Jillian tuvo que hacer un esfuerzo para no mirarlo a los ojos. La había engañado una vez, pero no volvería a hacerlo. Ahora era más sabia, más adulta. Y, sobre todo, era madre.
Podría haber evitado todo aquello de haber sabido quién era Vittorio cuando aceptó su invitación a cenar doce meses antes. Pero no lo sabía y lo había creído un príncipe azul.
La extravagante cena se había convertido en un romance de fantasía. Vittorio la hacía sentir tan bella, tan deseable que se había acostado con él sin pensarlo dos veces… y no la había decepcionado. Había sido un amante increíble e incluso ahora podía recordar lo que sintió esa primera noche… recordaba el peso de su cuerpo sobre ella, las sábanas de satén, el roce del vello de su torso. Lo recordaba sujetando sus brazos mientras entraba en ella, despacio al principio y luego con más fuerza, hasta hacerla perder la cabeza…

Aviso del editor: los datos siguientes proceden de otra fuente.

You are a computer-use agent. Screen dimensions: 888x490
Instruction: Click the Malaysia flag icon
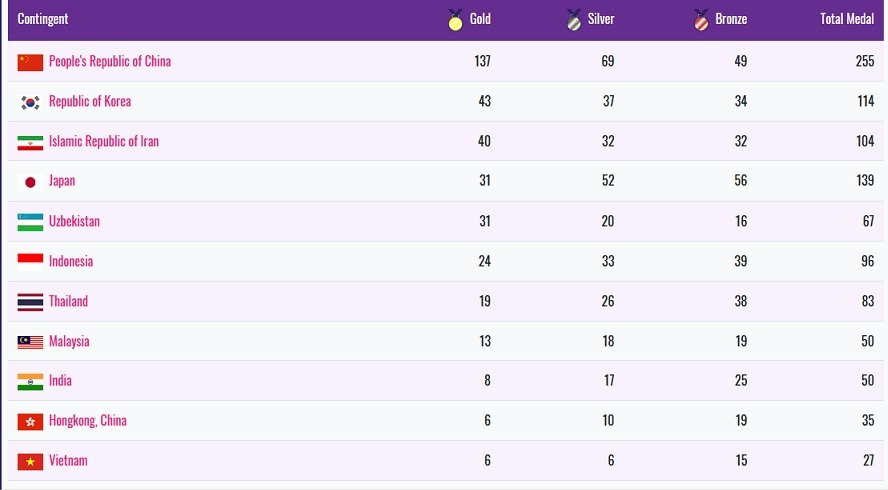pos(30,342)
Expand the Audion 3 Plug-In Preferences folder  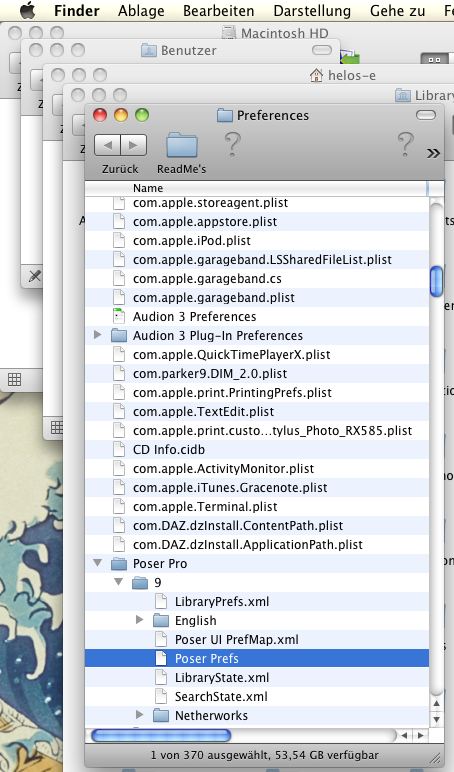pos(97,335)
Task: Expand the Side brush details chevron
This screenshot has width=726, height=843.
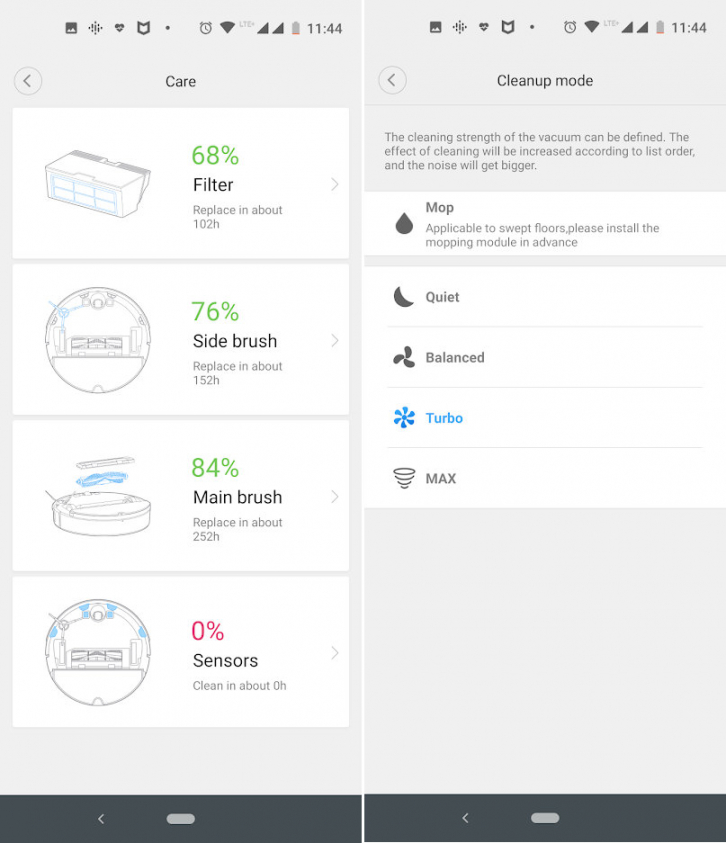Action: (x=334, y=340)
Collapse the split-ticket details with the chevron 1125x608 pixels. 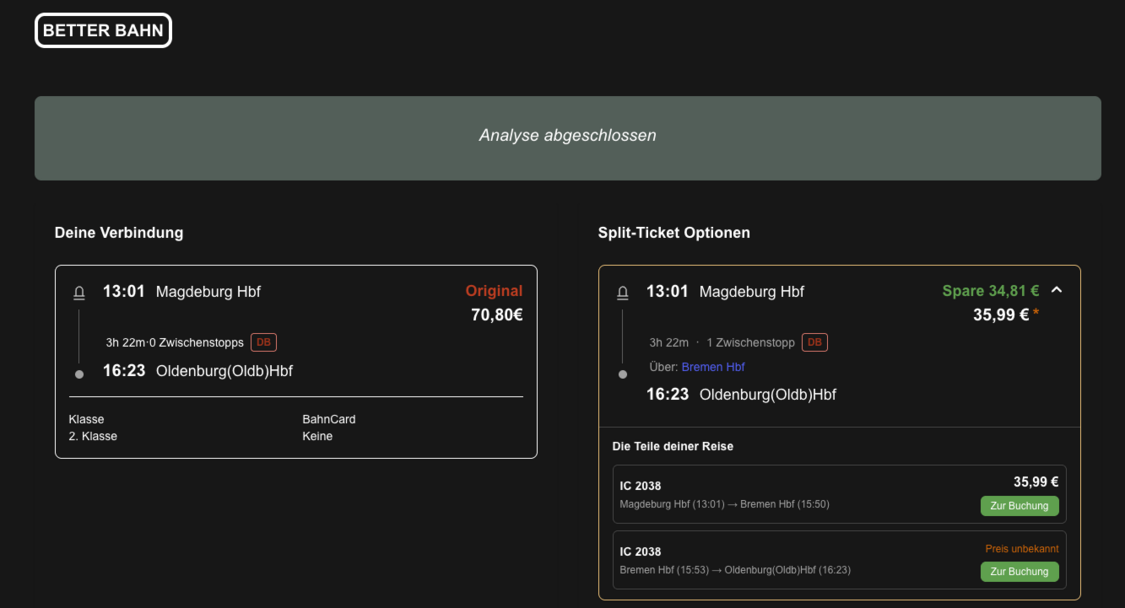click(1057, 290)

Vittorio conocía bien el cuerpo de una mujer y, durante dos maravillosas semanas, Jillian había imaginado que estaba enamorándose de él. Incluso había fantaseado con formar una familia.
Sí, a Vittorio lo llamaban a horas intempestivas, pero ella no había querido darle importancia a esas llamadas, diciéndose a sí misma que eran asuntos de negocios. Al fin y al cabo, era el presidente de una importante corporación.
Vittorio acababa de adquirir tres venerables hoteles de cinco estrellas en Europa del Este y Jillian había fantaseado con dejar su puesto en Turquía y ayudarlo a reformar y modernizar esos hoteles. Después de todo, ese era su trabajo. Había imaginado que viajaban juntos por todo el mundo, explorando, trabajando, haciendo el amor…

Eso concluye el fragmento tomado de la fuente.